- [Set task]:
Please change "Formulas" to "Insert" in the data between the lines holding "Select the inspect" and "[x=83, y=158]", inclusive, and give those lines again with nothing else altered.

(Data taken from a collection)

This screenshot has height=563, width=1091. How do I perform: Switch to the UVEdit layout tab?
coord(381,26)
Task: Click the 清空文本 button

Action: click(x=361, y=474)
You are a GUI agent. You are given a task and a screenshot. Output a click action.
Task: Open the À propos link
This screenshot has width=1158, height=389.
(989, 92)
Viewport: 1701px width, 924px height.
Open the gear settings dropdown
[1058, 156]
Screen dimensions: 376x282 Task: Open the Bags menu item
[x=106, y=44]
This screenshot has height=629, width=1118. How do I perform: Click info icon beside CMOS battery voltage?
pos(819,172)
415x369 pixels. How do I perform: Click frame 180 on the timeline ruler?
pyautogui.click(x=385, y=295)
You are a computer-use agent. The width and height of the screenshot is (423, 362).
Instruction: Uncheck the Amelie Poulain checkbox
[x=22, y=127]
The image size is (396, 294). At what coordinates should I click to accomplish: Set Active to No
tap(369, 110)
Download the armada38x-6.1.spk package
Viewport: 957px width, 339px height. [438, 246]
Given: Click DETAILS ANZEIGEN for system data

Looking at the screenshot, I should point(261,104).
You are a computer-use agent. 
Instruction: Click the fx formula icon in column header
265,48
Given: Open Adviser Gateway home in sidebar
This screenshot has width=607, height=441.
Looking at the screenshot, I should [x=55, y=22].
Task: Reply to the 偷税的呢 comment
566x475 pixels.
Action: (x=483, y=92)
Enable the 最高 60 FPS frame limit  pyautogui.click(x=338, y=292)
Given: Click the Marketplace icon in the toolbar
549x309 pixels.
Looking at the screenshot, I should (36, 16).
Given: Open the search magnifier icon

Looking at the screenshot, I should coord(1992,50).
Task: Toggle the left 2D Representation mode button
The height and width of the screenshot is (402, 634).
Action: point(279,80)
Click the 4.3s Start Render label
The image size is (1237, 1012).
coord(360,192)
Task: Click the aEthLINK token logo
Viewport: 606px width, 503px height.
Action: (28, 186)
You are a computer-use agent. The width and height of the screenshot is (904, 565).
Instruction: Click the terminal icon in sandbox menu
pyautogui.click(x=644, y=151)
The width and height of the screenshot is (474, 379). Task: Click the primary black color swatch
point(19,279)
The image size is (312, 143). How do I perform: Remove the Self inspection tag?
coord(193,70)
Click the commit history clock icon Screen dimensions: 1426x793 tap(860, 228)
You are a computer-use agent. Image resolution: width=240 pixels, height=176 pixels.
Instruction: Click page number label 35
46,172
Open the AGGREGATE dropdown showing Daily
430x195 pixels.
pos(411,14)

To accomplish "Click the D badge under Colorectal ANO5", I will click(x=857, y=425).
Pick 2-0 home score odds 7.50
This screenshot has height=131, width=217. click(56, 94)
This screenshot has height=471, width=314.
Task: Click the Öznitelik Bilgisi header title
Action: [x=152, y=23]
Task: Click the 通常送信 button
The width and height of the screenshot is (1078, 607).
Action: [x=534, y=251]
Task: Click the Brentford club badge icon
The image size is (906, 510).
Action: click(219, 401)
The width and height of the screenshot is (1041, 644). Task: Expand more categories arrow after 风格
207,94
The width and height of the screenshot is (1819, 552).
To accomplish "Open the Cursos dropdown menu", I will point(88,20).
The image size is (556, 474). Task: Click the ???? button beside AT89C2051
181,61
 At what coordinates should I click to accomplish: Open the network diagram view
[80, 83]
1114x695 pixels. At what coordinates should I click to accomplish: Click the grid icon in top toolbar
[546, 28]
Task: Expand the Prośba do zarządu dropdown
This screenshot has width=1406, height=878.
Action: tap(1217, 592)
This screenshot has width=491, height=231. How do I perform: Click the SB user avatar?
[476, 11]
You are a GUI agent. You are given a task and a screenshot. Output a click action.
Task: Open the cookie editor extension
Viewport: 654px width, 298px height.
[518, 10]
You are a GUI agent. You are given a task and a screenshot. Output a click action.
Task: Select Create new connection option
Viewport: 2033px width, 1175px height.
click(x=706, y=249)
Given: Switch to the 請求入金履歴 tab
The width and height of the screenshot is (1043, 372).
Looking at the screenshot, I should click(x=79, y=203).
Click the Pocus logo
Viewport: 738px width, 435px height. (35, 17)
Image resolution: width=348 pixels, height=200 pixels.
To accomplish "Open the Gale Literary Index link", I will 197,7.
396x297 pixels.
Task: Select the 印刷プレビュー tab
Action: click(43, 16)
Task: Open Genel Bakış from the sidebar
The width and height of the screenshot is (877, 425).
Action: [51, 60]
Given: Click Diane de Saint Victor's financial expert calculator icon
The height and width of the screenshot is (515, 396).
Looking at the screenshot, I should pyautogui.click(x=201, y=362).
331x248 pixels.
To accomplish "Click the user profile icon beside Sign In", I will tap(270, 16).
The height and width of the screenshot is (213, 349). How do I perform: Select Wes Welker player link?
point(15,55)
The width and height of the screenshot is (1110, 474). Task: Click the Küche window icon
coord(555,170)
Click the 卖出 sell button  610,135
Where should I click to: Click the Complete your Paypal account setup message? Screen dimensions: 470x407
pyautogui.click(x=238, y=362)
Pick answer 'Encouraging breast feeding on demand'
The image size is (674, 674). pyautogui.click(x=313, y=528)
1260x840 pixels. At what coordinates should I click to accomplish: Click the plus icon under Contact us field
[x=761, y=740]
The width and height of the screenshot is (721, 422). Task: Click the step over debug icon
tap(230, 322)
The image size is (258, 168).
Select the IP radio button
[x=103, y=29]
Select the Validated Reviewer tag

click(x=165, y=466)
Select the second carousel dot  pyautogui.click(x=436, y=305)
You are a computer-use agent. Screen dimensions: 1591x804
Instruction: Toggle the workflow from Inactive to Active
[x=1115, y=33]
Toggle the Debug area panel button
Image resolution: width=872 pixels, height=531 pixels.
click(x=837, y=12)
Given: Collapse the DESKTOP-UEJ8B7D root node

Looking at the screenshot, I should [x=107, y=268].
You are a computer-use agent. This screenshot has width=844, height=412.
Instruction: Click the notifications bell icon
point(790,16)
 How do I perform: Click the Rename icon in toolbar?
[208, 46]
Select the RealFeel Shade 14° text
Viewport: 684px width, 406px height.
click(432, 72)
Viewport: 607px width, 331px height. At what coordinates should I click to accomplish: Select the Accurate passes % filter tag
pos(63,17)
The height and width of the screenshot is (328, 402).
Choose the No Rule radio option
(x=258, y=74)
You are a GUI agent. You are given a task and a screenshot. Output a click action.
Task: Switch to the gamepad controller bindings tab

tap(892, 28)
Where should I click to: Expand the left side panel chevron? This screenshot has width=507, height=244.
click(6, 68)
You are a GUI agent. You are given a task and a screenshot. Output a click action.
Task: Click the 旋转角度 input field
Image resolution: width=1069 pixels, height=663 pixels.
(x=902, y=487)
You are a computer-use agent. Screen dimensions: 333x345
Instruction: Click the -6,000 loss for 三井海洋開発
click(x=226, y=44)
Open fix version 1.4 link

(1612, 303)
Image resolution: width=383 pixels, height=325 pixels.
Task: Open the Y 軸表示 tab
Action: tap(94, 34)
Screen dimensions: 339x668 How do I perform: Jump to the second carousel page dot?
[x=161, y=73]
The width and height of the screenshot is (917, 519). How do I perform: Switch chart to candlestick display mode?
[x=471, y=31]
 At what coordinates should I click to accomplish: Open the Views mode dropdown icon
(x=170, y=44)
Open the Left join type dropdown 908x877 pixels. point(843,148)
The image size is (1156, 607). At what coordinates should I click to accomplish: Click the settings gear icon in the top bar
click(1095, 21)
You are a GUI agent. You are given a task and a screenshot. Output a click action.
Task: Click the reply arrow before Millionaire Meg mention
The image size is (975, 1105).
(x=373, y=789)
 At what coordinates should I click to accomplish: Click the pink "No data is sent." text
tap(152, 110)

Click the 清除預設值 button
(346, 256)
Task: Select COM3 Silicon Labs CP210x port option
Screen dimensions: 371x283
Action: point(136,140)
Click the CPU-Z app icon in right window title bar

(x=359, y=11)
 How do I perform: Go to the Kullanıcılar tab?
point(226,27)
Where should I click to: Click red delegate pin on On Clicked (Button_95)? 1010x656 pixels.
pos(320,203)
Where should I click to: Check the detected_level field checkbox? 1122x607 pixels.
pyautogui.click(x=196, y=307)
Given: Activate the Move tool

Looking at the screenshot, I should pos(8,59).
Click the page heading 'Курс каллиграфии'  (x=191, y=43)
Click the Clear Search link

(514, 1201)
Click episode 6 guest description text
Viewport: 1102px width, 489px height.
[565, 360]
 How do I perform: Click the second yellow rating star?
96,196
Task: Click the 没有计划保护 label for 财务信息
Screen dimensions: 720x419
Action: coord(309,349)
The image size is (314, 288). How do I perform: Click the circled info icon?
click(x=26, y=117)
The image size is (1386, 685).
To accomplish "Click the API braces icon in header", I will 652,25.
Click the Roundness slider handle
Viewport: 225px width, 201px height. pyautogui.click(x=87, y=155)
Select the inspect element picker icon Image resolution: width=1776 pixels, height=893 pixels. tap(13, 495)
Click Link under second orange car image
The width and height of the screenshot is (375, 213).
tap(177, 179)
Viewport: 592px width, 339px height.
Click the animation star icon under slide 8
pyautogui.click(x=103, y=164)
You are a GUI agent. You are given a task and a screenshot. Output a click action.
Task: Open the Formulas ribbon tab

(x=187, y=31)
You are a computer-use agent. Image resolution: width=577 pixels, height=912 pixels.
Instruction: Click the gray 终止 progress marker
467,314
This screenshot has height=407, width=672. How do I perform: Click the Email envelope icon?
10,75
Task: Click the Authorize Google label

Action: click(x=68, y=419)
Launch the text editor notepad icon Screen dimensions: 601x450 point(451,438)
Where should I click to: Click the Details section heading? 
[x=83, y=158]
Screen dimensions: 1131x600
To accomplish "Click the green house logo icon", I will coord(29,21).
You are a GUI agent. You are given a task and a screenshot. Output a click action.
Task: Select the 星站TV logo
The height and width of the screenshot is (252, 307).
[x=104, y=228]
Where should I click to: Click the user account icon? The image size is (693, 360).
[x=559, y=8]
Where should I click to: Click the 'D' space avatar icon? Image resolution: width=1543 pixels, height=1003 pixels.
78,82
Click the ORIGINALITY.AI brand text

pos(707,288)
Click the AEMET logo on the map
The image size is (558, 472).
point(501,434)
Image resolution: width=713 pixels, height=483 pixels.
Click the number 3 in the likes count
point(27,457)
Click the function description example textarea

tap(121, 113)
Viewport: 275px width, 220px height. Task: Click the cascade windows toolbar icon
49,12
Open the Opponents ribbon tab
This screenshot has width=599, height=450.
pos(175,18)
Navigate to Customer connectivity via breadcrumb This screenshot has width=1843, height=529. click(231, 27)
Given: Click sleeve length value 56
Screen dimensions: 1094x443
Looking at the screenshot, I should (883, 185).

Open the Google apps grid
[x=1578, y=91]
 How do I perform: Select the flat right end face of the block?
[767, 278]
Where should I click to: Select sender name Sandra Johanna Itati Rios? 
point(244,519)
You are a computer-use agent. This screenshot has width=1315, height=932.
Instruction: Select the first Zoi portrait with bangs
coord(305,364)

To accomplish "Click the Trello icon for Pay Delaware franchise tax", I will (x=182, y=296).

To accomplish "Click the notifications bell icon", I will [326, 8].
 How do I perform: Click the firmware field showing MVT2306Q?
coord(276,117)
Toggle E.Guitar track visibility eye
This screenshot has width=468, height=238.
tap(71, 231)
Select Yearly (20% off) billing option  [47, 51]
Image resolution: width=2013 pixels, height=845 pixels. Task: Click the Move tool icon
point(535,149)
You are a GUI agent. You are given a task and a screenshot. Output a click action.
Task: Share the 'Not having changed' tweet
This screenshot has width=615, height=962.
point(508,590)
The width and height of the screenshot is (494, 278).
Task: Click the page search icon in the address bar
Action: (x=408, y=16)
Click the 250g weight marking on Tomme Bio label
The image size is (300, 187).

- [Answer for this exercise]:
Select the inspect element picker icon Image resolution: width=1776 pixels, height=893 pixels. tap(13, 495)
Click Link under second orange car image
The width and height of the screenshot is (375, 213).
tap(177, 179)
Viewport: 592px width, 339px height.
Click the animation star icon under slide 8
pyautogui.click(x=103, y=164)
You are a GUI agent. You are given a task and a screenshot. Output a click action.
Task: Open the Insert ribbon tab

(x=187, y=31)
You are a computer-use agent. Image resolution: width=577 pixels, height=912 pixels.
Instruction: Click the gray 终止 progress marker
467,314
This screenshot has height=407, width=672. How do I perform: Click the Email envelope icon?
10,75
Task: Click the Authorize Google label

Action: click(x=68, y=419)
Launch the text editor notepad icon Screen dimensions: 601x450 point(451,438)
Where should I click to: Click the Details section heading? 
[x=83, y=158]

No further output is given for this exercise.